In a ocean full of islands, Santorini certainly is unique – not just unusual — it must be one of a kind.

From a distance, many cruisers on the Aegean Odysseythought the island was a snow-capped mountain. Return visitors, however, knew differently. As the ship neared, it gradually became apparent that these were houses.

The lovely hills of Santorini

Like most Greek off-shore settlements, the buildings are nearly all super-white, often with blue roofs, or a few other pastel colors, all designed to keep the interiors cool under the hot sun.

The main villages are far above the ocean, clinging to rough cliffs, giving residents and visitors an aerial view over our ship and other vessels slowly milling around far below, their tenders shuttling to and fro to small landings at sea level. From there, cruisers ascend to the heights by bus, donkey, or cable car.

Our guides tell us that until somewhere around 1600 BC, Santorini was a single island, perhaps roundish, when it blew up in a tremendous volcanic eruption, cleaving itself into five parts, and forming an ocean-filled caldera.

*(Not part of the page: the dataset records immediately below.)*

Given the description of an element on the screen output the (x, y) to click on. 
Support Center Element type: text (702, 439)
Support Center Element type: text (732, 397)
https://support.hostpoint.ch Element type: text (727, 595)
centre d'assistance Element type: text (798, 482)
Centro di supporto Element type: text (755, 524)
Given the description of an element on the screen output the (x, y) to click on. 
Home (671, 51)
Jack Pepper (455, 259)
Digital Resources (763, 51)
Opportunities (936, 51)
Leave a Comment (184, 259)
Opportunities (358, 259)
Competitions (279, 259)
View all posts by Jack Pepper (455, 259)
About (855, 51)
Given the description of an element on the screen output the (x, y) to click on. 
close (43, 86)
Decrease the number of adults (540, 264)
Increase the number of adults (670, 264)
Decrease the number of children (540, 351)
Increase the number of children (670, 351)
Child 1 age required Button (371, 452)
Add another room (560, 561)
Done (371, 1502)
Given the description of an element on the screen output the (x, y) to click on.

Archeologists, geologists, and other ologists disagree in lesser or greater amounts about Santorini. Romantics have long said that the island was once the fabled Atlantis, before it suddenly sunk into the sea.

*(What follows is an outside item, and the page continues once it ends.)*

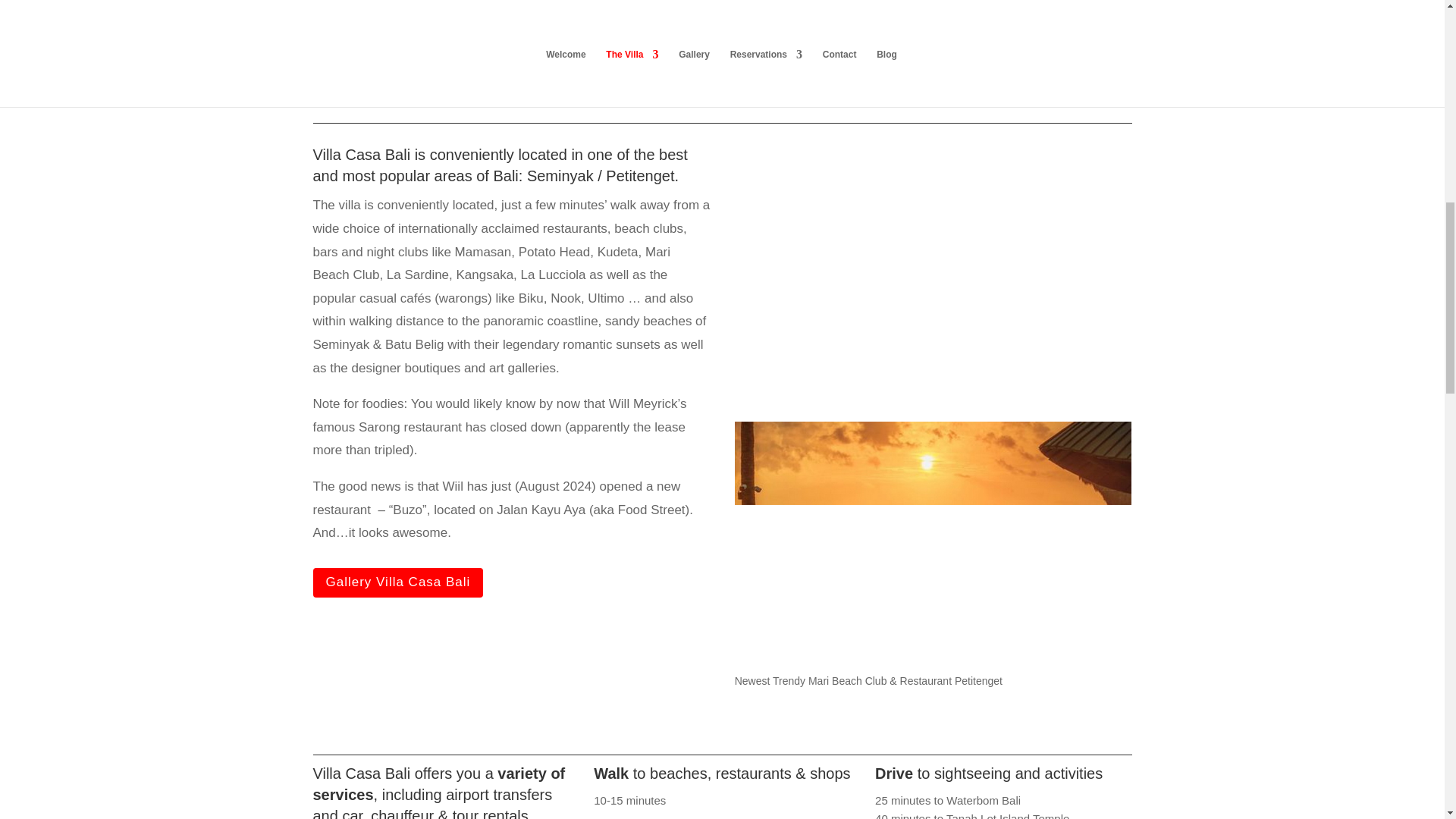
Gallery Villa Casa Bali (398, 582)
Mari Beach Club Bali-01 800x500 (933, 545)
variety of services (438, 783)
sardine-restaurant-bali (933, 276)
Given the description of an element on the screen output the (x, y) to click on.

With some evidence to back it up, others say a tremendous tidal wave caused by the eruption traveled to Crete, effectively wiping out the Minoan civilization there in one fell swoop. (See the previous blog entry below.)

The Greek dancers got all involved

The prevailing opinion today is that it was the smoke and ash from the eruption which gradually ruined the crops and food sources of the Minoans. That, combined with an earthquake there did the job, and so Santorini may have had little to do with it.

Aegean Odyssey cruisers who toured Santorini on this Sunday were treated to an archeological tour of the site referred to as Akrotiri, a bronze age settlement that was contempory with the Minoans. In fact, we were the first shipload of visitors to see them since they were recently reopened to the public after a long period when they were not.

By the way, our own population of some 340 passengers were treated in the evening by a company of frenetic Greek dancers. At one point, the audience was invited to participate.

No shrinking violets here. It seemed almost all in the ship’s Ambassador Lounge lept into the center to form an inner and an outer circle, kicking and skipping together for nearly 15 minutes. O-pah!